How far ahead should I book fine dining in Florence?
For the Michelin-starred rooms, book three to four weeks ahead for a weekend, and longer around Easter, the September fairs, and Christmas. The classic trattorie like Cammillo and Sostanza take bookings closer in, but they still fill every night, so reserve at least a few days out and never rely on walking in.
Where do locals eat in Florence?
Local Florentines and the city's own chefs gravitate to the Oltrarno, south of the Arno, where Trattoria Cammillo has been family-run since 1945 and Trattoria Sostanza has served its butter chicken breast since 1869. These rooms are loud, traditional, and reservation-only, and they are where you eat the real Tuscan repertoire.
What should I order in Florence?
Order the bistecca alla fiorentina at a traditional trattoria, the petto di pollo al burro at Sostanza, and ribollita or pappa al pomodoro for the soups.
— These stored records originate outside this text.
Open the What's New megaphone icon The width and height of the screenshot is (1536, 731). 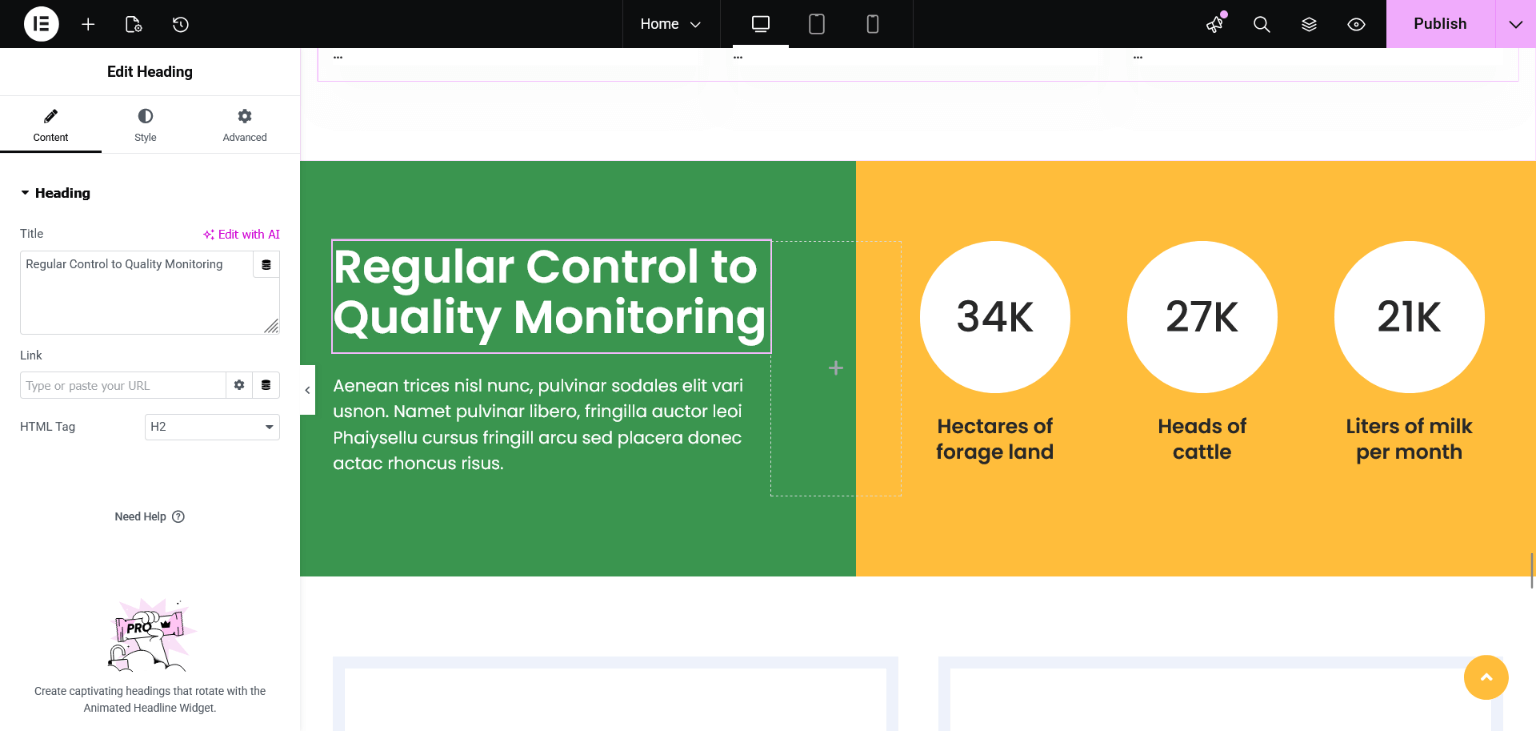coord(1215,24)
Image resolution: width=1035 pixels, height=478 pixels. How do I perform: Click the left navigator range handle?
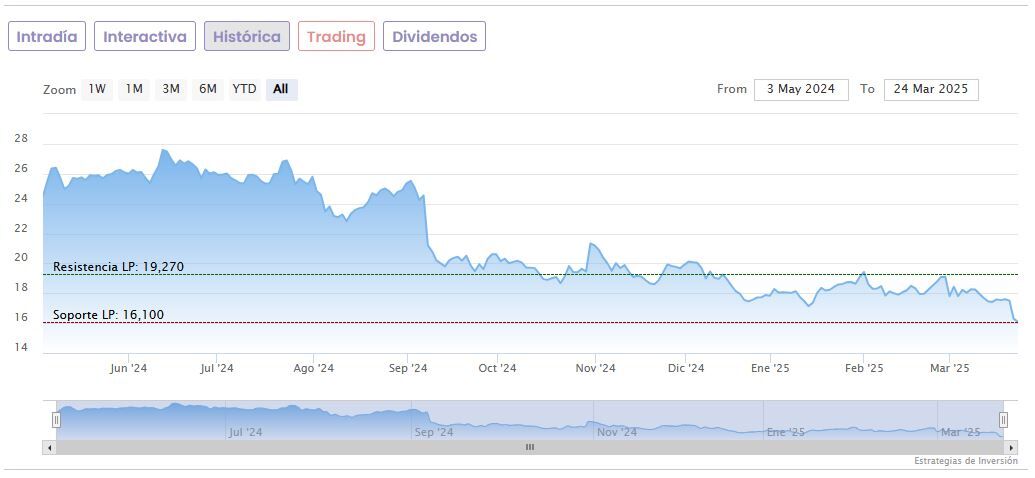[56, 420]
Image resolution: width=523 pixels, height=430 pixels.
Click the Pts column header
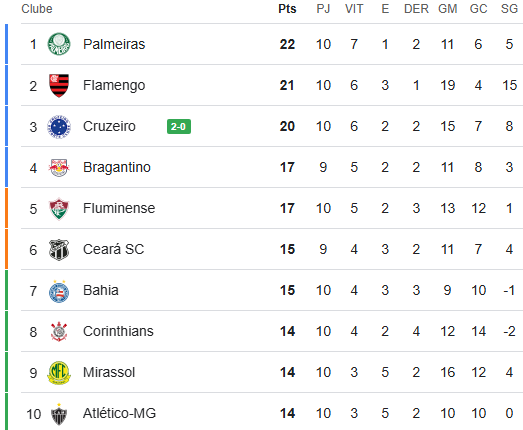coord(287,9)
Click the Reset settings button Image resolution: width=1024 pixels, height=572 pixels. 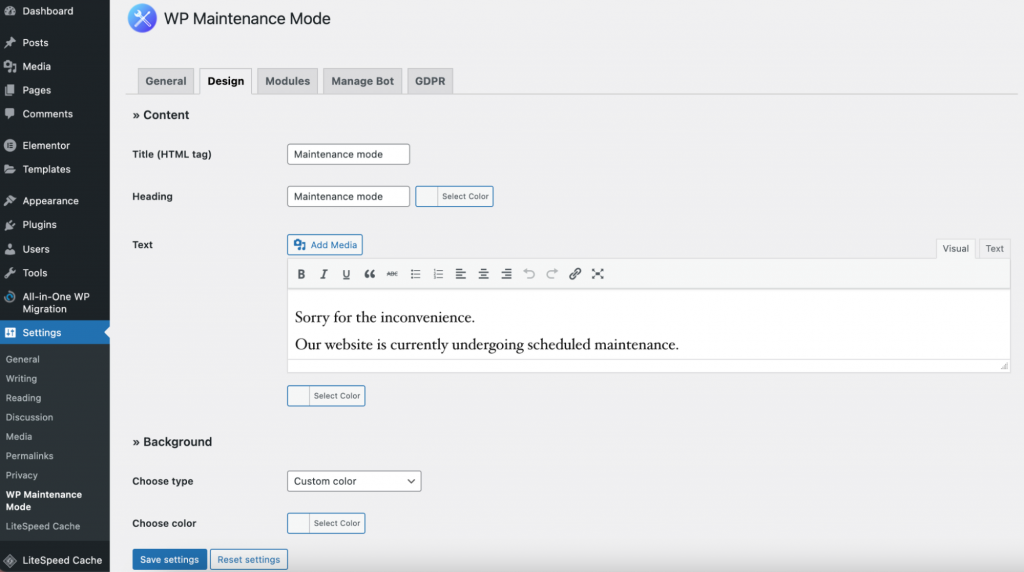(x=249, y=559)
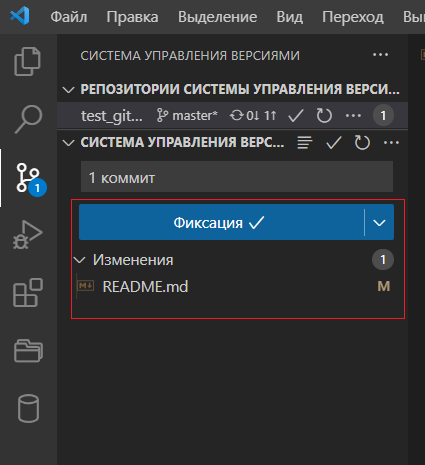Open the folders icon in the activity bar
425x465 pixels.
click(28, 351)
At the starred rooms, follow the tasting menu and let the sommelier pair it. Our Ora d'Aria profile lists current dishes.
Is Florence good for a romantic dinner?
Yes. Borgo San Jacopo has tables directly over the Arno with the Ponte Vecchio in view, among the best proposal settings in the city, while Santa Elisabetta's candlelit tower is unmatched for intimacy. Book the specific window or tower seat in advance.